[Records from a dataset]
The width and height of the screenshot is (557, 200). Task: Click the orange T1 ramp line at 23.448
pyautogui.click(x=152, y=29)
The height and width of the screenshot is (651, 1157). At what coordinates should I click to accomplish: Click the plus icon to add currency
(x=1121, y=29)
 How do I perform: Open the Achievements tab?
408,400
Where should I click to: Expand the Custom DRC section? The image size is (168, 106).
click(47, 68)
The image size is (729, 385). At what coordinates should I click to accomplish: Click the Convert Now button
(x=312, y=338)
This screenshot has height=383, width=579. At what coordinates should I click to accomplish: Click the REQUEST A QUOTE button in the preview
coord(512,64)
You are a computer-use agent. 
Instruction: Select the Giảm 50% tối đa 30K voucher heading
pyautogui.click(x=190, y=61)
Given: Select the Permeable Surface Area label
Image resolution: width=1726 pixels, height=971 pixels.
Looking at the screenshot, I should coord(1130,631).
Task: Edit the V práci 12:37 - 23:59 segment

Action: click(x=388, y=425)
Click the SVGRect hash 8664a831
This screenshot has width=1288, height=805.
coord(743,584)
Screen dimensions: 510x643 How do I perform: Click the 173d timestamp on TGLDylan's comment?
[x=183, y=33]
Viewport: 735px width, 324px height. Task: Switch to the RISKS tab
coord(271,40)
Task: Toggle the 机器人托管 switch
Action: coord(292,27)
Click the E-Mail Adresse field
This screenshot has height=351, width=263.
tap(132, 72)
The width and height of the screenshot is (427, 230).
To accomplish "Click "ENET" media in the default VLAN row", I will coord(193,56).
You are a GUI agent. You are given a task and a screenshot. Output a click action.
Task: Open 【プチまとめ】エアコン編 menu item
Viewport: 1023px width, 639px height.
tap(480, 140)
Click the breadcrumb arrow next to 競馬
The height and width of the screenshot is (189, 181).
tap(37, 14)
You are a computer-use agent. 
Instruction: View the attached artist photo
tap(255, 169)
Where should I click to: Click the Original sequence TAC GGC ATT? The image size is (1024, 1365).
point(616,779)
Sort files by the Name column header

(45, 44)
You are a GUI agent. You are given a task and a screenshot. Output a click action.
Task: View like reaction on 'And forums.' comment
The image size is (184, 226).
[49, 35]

• ASSIGNMENT:
Return every record above. Copy each one exactly.

• RESULT OF THE TASK:
The width and height of the screenshot is (557, 200). Task: Click the orange T1 ramp line at 23.448
pyautogui.click(x=152, y=29)
The height and width of the screenshot is (651, 1157). At what coordinates should I click to accomplish: Click the plus icon to add currency
(x=1121, y=29)
 How do I perform: Open the Achievements tab?
408,400
Where should I click to: Expand the Custom DRC section? The image size is (168, 106).
click(47, 68)
The image size is (729, 385). At what coordinates should I click to accomplish: Click the Convert Now button
(x=312, y=338)
This screenshot has height=383, width=579. At what coordinates should I click to accomplish: Click the REQUEST A QUOTE button in the preview
coord(512,64)
You are a computer-use agent. 
Instruction: Select the Giảm 50% tối đa 30K voucher heading
pyautogui.click(x=190, y=61)
Given: Select the Permeable Surface Area label
Image resolution: width=1726 pixels, height=971 pixels.
Looking at the screenshot, I should coord(1130,631).
Task: Edit the V práci 12:37 - 23:59 segment

Action: click(x=388, y=425)
Click the SVGRect hash 8664a831
This screenshot has width=1288, height=805.
coord(743,584)
Screen dimensions: 510x643 How do I perform: Click the 173d timestamp on TGLDylan's comment?
[x=183, y=33]
Viewport: 735px width, 324px height. Task: Switch to the RISKS tab
coord(271,40)
Task: Toggle the 机器人托管 switch
Action: coord(292,27)
Click the E-Mail Adresse field
This screenshot has height=351, width=263.
tap(132, 72)
The width and height of the screenshot is (427, 230).
To accomplish "Click "ENET" media in the default VLAN row", I will coord(193,56).
You are a GUI agent. You are given a task and a screenshot. Output a click action.
Task: Open 【プチまとめ】エアコン編 menu item
Viewport: 1023px width, 639px height.
tap(480, 140)
Click the breadcrumb arrow next to 競馬
The height and width of the screenshot is (189, 181).
tap(37, 14)
You are a computer-use agent. 
Instruction: View the attached artist photo
tap(255, 169)
Where should I click to: Click the Original sequence TAC GGC ATT? The image size is (1024, 1365).
point(616,779)
Sort files by the Name column header

(45, 44)
You are a GUI agent. You are given a task and a screenshot. Output a click action.
Task: View like reaction on 'And forums.' comment
The image size is (184, 226).
[49, 35]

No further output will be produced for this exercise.